Election 2024: First Take

Pollsters and political scientists will be studying the entrails of the 2024 Presidential Election for years to come. But, while a range of factors contributed to Donald Trump’s victory over Kamala Harris, only one truly mattered: disenchantment with the economic conditions of the country. This is nothing new—Clinton guru James Carville taught us this 32 years ago.

In this election cycle, the resiliency of inflation and other ‘pocketbook’ issues displaced concerns over reproductive rights and democracy. This was true among almost every demographic group where Trump gained ground—Hispanic-Americans, African-Americans, the young and women (e.g., the vaunted “gender gap” never really materialized). 

Moreover, the inability of the Harris campaign to ‘un-couple’ the Vice President from Biden Administration policies made her the de facto incumbent—responsible for high grocery prices, high gas prices and a general economic malaise. 
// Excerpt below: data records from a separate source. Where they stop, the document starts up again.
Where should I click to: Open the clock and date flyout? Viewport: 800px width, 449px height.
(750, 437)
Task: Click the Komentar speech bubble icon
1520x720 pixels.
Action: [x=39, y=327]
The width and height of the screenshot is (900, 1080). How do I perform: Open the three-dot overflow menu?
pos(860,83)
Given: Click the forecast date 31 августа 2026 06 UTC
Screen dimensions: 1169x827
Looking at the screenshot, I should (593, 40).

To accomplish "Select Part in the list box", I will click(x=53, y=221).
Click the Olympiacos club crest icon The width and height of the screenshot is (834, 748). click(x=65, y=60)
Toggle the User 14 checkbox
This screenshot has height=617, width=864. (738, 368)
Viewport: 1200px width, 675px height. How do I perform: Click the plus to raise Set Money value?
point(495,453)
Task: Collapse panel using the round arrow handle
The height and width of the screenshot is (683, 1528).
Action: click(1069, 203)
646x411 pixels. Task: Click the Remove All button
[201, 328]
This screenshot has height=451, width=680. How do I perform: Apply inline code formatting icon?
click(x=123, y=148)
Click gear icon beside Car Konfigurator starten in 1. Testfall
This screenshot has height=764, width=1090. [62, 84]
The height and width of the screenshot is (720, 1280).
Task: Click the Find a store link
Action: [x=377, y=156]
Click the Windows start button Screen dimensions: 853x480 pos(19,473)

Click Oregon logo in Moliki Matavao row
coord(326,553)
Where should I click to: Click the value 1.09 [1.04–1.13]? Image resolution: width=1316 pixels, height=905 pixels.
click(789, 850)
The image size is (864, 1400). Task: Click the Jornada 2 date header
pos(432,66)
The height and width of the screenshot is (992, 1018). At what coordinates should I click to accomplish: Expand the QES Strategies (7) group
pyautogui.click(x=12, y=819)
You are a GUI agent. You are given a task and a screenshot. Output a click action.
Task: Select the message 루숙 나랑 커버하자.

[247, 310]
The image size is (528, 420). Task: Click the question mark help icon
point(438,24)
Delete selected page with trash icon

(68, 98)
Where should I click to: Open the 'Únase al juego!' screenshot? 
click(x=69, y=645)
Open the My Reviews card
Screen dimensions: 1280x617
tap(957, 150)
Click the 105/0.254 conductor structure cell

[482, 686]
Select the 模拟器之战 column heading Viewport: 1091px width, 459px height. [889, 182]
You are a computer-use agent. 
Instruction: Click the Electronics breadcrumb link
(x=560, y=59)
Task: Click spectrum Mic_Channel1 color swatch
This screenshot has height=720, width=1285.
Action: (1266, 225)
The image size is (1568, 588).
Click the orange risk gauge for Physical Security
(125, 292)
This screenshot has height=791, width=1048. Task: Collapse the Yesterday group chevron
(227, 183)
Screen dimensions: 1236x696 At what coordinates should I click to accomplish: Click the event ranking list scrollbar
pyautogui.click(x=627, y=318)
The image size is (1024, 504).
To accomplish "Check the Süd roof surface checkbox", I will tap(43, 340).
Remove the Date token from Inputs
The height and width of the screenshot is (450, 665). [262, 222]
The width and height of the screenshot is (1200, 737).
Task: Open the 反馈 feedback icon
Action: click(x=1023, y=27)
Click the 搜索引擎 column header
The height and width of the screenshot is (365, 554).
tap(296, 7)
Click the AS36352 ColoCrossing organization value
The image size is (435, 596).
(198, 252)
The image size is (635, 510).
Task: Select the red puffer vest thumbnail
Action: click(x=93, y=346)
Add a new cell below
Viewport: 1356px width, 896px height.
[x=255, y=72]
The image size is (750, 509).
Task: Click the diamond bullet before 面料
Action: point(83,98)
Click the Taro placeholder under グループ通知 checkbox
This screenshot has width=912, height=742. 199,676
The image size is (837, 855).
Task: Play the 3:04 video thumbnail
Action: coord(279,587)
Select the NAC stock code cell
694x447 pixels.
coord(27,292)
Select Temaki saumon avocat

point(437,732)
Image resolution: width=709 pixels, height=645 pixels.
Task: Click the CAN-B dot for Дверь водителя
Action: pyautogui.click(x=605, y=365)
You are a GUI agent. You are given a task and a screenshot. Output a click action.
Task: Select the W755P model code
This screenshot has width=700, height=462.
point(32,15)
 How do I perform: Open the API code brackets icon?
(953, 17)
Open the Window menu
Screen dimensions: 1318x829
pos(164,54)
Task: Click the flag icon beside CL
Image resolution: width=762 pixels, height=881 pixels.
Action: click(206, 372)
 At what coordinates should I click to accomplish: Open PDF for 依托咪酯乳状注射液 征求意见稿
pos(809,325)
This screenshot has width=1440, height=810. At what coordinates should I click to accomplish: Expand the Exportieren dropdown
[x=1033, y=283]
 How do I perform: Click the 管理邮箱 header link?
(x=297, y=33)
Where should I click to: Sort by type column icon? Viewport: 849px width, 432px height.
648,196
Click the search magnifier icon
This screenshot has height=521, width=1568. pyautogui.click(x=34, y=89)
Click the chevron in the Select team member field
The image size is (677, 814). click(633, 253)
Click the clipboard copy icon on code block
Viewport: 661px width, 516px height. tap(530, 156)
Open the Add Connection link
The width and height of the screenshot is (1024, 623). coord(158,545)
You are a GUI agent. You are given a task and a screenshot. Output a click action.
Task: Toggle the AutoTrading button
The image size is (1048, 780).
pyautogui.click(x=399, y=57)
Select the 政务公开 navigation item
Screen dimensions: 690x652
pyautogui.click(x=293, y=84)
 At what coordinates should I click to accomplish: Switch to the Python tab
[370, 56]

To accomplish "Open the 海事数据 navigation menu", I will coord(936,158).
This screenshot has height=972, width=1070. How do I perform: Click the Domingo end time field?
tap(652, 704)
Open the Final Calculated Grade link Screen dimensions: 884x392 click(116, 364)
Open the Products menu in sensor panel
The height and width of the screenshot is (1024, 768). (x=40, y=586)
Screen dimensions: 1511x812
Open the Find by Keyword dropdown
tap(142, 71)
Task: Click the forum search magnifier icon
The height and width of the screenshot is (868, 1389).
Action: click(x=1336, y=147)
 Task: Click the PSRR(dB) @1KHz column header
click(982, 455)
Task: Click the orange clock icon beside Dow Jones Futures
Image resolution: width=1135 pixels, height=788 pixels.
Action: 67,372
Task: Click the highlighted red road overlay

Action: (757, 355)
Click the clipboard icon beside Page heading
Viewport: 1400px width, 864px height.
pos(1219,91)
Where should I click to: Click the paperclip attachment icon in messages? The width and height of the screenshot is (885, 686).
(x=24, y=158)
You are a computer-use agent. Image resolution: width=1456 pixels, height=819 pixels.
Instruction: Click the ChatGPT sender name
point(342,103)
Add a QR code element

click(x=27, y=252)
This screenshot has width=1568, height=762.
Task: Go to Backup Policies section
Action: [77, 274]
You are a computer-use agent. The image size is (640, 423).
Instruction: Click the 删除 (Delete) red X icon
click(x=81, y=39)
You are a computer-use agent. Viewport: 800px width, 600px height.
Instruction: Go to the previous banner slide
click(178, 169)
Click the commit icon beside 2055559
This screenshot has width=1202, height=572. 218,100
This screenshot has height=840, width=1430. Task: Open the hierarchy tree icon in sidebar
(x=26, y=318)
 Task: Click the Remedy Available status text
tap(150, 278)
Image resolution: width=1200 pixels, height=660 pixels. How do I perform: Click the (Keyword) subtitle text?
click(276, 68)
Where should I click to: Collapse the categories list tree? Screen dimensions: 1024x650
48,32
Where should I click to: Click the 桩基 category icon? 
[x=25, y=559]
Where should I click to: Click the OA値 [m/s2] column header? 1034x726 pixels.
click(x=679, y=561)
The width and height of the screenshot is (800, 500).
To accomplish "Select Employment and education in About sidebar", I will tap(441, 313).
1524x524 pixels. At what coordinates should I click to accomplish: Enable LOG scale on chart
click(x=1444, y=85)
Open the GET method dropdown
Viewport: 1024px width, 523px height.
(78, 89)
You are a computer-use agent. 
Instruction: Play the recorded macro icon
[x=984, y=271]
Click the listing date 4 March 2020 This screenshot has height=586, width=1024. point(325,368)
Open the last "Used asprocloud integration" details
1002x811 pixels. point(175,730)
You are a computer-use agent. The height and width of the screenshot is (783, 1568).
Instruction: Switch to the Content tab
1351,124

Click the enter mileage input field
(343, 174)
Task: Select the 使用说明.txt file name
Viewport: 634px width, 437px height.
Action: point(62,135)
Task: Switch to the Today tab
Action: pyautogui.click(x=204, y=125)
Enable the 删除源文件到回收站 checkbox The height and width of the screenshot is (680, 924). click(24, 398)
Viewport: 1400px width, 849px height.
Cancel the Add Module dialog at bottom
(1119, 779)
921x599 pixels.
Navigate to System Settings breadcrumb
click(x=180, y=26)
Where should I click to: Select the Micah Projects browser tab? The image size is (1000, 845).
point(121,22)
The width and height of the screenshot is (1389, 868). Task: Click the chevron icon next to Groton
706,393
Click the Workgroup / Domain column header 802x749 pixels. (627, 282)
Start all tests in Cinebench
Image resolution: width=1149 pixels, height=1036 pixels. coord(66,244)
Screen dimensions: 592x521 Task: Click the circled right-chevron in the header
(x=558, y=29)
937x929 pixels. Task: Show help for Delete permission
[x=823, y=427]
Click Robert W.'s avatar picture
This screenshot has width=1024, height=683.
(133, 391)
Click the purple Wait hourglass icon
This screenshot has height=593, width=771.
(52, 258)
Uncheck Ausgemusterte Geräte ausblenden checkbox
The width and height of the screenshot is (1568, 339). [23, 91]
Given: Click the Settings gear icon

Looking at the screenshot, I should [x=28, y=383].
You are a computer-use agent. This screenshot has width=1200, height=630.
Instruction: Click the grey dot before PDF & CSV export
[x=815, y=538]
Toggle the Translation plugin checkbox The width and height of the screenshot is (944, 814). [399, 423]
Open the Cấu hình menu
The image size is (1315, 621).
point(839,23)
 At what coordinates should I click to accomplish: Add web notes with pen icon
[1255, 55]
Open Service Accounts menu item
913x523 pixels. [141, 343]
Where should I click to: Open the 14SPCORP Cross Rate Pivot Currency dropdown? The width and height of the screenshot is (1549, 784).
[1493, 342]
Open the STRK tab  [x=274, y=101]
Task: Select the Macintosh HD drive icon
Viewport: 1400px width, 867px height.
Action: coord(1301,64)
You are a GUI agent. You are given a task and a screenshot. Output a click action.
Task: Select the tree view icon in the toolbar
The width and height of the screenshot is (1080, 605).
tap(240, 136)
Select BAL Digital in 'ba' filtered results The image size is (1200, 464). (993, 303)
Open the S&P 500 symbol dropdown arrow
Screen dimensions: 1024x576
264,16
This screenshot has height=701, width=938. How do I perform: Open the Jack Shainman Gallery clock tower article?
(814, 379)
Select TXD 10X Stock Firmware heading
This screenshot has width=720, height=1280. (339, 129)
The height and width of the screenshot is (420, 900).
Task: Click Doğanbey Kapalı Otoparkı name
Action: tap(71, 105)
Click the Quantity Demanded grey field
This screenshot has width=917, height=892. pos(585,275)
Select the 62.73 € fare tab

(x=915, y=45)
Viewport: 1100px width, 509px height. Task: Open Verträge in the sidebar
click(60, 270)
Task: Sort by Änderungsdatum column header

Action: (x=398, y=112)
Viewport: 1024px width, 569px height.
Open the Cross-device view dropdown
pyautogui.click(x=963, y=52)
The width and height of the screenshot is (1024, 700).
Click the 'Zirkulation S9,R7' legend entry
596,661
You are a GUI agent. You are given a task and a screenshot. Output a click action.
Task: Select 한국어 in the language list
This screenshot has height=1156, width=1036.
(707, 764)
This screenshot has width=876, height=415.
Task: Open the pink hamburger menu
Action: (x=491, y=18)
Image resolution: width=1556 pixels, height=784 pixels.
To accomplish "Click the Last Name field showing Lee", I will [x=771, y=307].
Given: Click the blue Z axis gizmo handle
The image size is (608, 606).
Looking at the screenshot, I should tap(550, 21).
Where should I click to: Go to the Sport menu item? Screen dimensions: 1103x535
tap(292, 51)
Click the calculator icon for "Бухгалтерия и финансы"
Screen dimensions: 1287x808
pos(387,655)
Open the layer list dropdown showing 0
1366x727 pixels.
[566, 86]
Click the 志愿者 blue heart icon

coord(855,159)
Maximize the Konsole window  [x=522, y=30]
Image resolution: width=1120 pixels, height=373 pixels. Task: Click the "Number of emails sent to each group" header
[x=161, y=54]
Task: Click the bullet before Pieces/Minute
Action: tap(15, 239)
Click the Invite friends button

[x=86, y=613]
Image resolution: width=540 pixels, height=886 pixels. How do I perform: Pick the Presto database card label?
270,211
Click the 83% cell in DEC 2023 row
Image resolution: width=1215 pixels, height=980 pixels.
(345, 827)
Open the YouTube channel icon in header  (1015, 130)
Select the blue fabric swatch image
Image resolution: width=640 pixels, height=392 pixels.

There were also strategic and tactical errors in the Harris campaign. Chief among them was the almost obsessive focus on Trumps’s negatives—to the exclusion of selling voters on Harris' own policy prescriptions for the country. Voters were looking for candidates who offered a way out of their economic struggles, but Harris never articulated her solutions well enough. 

Finally, this election may be the first where the so-called “legacy” media lost its influence on voters. The rise of social media offered voters a myriad of non-traditional information sources—on both the left and the right. They used those sources.

All in all, while Americans weighed multiple issues on Election Day, it was almost exclusively their worry over the economy that determined their vote.